**Directions for this task:**
The answer is the exact text of every line from the one that contains "How do I perform: Click" to the final line of the entries below, with pictures left out.

**Task data:**
· · · · ·

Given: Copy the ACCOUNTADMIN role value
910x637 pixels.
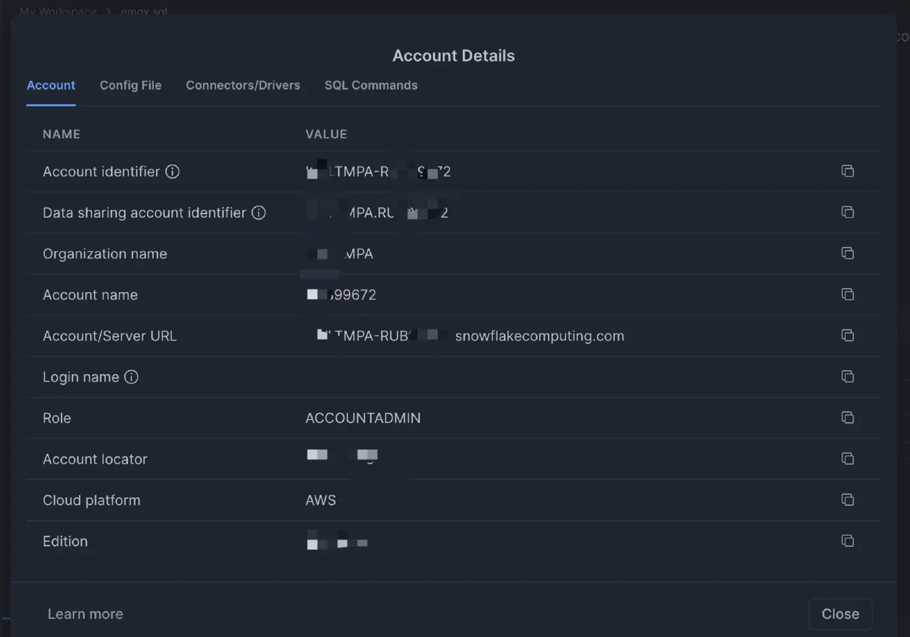Looking at the screenshot, I should point(847,417).
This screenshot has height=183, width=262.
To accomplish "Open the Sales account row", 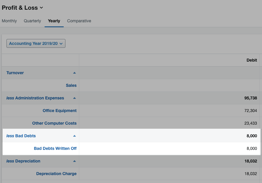I will pyautogui.click(x=71, y=85).
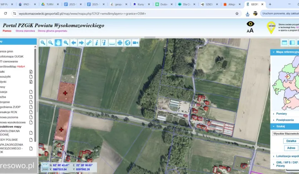Expand the Powiększenia section

284,120
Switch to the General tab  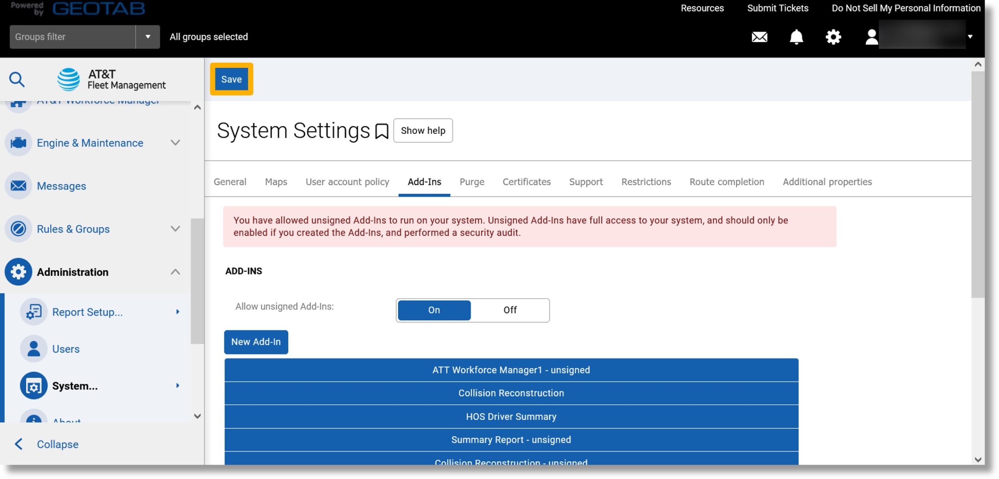click(x=230, y=181)
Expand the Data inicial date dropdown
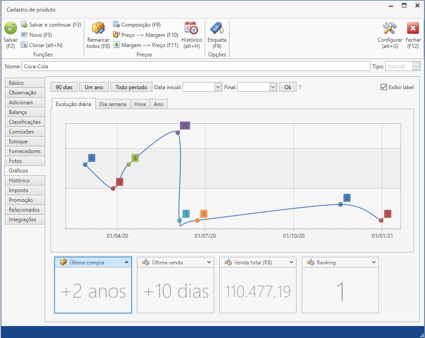425x338 pixels. (x=218, y=87)
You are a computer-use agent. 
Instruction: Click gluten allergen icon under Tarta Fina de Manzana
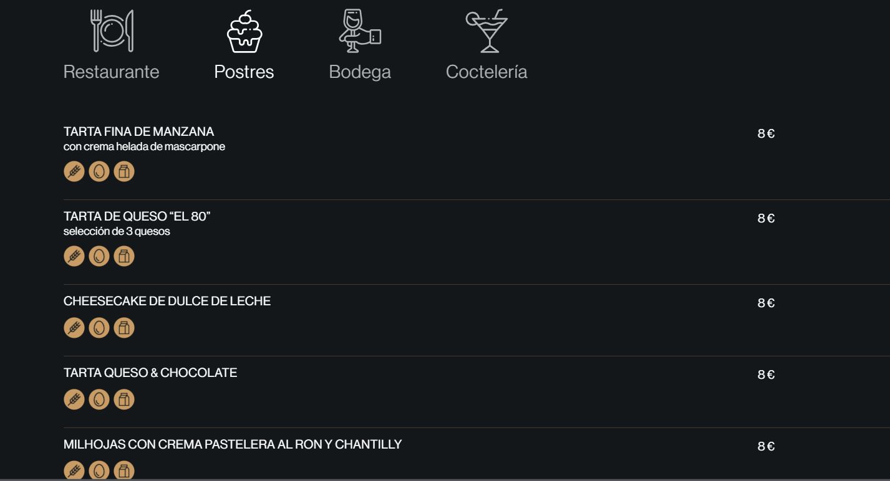point(74,171)
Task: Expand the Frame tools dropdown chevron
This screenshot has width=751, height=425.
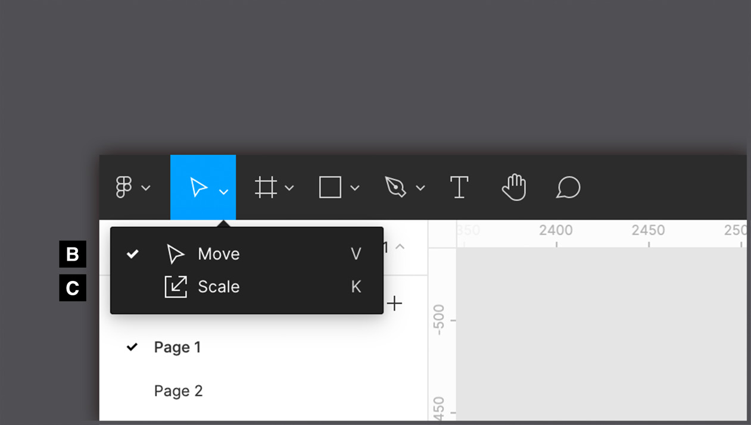Action: tap(289, 188)
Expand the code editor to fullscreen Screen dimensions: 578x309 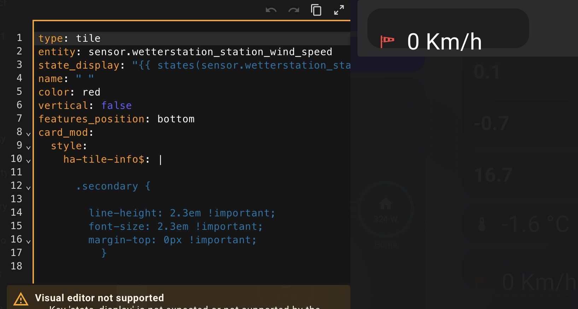[x=339, y=10]
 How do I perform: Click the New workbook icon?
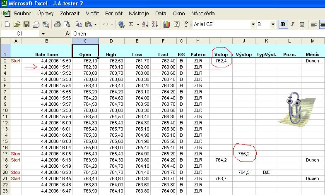click(7, 24)
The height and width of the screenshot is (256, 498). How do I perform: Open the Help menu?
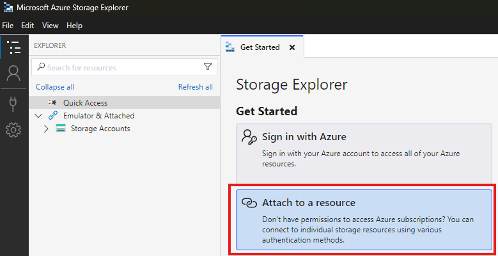pos(74,26)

· · · · ·

**The completed task:**
 How do I perform: Click the New workbook icon?
click(7, 24)
The height and width of the screenshot is (256, 498). How do I perform: Open the Help menu?
pos(74,26)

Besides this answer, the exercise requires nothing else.